運命を決められる者達

 薄暗いテントの中、ランタンの光が周囲を照らす。映し出すのは、不安な面持ちで黙り込む子供達の顔。

 青空の下、少し早めの昼食を済ませた。干し肉とサラダを詰め込んだホットドッグもどきのパンに、牛乳だけの代物だ。こんな場所でもあり、準備できるものが限られているのだろう。誰も文句は言わない。ミルーク自身も、それを食べていたからだ。

 食べ終わる頃に、運営の人達がやってきて、空き地にテントを設営し始めた。ミルークが頼み込んだらしい。毎度のことらしく、特に騒ぎにもならず、舞台の裏に、小さなテントができあがった。

 幕一枚を隔てるだけで、騒音が一気に遠ざかる。子供達を中に招き入れると、彼はランタンに灯を点した。子供達を小さな椅子に座らせ、彼自身も腰掛けた。そのまま、黙って時間が過ぎるのを待った。


 どれくらい経っただろう。誰かが天幕の入り口をめくりあげた。外の真っ白な光が目を焼く。


「ミルーク・ネッキャメル様はおいででしょうか」


 恭しさの漂う身なりのいい初老の男が、顔だけを出して、そう呼びかけてきた。なんだか、ノックもなしに部屋に入り込んでくるような唐突さがあったが、勝手にテントを建てているのはこちらだし、ミルークも、こうやって声をかけてもいいと伝えているのだろう。


「お時間ですか」


 椅子から立ち上がりながら、彼は応えた。


「はい」

「わかりました」


 一瞬、瞑目した彼は、振り返ると、声をかけた。


「ウィスト」

「あ、はい!」


 呼ばれる順番を知らなかったのか、それとも珍しく物思いに耽っていたのか、ウィストは大きな声を出した。


「お前なら大丈夫だ。まっすぐ立っていればいい。背筋を伸ばし、身動きしないこと。それだけで何とかなる」

「はい」

「行ってこい」


 ウィストが立ち上がると、初老の男も頷き、天幕の外に出る。


 それから、随分と長い時間が過ぎた気がした。実際には、せいぜい十分かそこらだっただろう。ウィストが戻ってきた。さっきの初老の男も一緒だ。

 ウィストは、随分とややこしい顔つきをしていた。口元は半笑いになっているのに、目元は泣き出しそうに見える。


「ミルーク様」


 初老の男は、今度ははっきり天幕の中に入って、まっすぐ立った。


「ご成約、おめでとうございます」


 その一言に、ミルークは力強く頷いた。

 だが、ウィストは相変わらず、難しい顔をしたままだ。


「では、次の子供を」

「お願いします」


 こうして、ミルークの少年奴隷達は、競りにかけられていった。

 今回は景気の改善もあって、需要の高まりがある。ウィストの引き取り先がスムーズに決まったのも、偶然ではない。
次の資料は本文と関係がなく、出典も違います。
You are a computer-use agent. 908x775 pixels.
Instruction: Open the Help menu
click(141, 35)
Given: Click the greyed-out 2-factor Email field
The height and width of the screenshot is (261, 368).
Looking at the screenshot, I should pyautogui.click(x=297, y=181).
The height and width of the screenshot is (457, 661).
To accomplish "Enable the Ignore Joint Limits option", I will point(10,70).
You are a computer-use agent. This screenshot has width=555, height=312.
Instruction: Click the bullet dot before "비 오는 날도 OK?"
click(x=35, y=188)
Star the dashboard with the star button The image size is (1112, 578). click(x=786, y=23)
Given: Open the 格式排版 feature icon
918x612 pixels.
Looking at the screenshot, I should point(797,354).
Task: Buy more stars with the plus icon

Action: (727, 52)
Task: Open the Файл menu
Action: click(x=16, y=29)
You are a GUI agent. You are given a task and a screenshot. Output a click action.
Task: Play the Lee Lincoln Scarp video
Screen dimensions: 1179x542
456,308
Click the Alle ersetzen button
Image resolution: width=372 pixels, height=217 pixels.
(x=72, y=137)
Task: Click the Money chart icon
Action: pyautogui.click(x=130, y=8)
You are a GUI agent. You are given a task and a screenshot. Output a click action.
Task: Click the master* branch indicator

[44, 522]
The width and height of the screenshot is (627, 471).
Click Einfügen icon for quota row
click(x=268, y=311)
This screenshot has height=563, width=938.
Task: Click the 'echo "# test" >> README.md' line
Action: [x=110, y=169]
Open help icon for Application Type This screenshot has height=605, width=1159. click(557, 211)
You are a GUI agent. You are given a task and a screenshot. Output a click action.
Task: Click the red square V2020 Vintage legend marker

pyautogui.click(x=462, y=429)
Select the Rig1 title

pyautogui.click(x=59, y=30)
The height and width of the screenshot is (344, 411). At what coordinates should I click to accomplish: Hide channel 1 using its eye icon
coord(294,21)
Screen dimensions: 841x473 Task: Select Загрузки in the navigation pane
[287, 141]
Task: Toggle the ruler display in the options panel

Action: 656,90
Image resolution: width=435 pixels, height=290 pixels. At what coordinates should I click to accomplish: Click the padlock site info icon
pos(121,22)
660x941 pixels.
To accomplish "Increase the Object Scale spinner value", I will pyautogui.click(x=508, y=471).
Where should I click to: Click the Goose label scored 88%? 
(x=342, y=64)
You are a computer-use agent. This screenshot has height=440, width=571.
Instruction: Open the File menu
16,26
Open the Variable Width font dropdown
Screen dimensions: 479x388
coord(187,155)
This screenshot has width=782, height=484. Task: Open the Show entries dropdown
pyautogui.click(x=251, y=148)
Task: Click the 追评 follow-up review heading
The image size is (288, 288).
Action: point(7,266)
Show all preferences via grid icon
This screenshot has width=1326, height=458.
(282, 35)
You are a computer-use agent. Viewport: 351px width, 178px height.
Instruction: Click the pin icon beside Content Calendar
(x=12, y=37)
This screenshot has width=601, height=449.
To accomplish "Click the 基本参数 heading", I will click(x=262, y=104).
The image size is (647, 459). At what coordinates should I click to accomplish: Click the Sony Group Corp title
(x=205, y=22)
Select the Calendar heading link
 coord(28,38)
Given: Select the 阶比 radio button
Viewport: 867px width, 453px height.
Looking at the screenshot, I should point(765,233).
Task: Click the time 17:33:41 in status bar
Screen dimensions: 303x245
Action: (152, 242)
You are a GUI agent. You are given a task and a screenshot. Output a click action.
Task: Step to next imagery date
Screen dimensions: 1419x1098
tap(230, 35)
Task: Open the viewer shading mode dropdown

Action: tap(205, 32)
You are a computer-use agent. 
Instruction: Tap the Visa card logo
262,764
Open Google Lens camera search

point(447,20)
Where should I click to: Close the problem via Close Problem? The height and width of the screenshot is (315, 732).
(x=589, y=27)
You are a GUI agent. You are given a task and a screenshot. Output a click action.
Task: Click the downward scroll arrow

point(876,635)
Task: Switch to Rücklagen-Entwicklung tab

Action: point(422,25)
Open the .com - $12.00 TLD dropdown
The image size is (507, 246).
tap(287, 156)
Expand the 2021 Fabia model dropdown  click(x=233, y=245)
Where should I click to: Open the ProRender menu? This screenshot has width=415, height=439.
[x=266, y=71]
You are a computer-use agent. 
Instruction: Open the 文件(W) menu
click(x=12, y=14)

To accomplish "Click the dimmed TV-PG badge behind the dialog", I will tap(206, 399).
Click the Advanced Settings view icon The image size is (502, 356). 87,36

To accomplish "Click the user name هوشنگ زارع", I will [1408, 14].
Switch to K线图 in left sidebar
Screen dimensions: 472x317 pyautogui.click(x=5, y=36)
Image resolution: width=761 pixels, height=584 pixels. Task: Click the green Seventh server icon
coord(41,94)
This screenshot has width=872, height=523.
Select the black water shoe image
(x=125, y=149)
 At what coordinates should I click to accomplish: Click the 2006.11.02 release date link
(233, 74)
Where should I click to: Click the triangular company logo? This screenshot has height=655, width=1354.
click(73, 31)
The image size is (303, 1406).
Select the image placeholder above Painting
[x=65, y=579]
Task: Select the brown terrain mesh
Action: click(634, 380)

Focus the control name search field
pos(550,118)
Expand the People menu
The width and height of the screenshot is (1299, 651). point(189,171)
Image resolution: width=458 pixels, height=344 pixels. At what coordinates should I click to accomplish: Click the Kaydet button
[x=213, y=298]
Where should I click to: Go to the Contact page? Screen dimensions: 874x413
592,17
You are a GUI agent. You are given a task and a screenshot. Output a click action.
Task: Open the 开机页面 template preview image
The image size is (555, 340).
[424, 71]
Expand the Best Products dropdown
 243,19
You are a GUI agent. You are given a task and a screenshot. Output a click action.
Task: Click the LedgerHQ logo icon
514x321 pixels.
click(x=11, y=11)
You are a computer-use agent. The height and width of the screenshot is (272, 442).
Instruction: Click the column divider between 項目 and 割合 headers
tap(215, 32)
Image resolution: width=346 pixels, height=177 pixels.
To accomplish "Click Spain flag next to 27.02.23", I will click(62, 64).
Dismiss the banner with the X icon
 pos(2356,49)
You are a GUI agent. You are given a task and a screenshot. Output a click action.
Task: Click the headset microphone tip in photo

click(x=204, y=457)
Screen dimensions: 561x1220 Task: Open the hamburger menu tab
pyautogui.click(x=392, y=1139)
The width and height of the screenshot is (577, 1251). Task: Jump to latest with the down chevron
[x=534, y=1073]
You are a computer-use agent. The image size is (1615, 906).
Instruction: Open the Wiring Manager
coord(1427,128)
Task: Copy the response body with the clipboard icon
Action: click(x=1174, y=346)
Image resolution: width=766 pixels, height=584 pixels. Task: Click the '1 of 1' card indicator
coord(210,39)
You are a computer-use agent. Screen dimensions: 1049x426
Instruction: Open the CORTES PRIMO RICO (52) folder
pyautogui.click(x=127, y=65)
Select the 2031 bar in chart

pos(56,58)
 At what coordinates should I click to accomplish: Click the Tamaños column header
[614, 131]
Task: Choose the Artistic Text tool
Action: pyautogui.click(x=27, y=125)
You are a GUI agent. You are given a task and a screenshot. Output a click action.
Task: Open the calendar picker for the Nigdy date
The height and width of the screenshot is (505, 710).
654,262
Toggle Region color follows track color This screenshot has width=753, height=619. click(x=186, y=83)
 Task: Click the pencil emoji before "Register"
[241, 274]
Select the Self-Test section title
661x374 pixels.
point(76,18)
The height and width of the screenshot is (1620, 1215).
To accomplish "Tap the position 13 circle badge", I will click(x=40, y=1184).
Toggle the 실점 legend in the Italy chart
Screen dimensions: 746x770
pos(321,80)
 コヴォルは、ミルークから指名された時、緊張でガチガチになっていた。


「コヴォル。お前の場合は、少し力を抜いたほうがいい。特に顔からはな。微笑を浮かべるつもりでいけ」

「は、い」


 目の前でウィストの引き取り先が見つかったと告げられたのも、ショックだったのかもしれない。これで本当に、日常がガラリと変わってしまうのだと。そんな状態で、オークションを迎えなければいけないのだ。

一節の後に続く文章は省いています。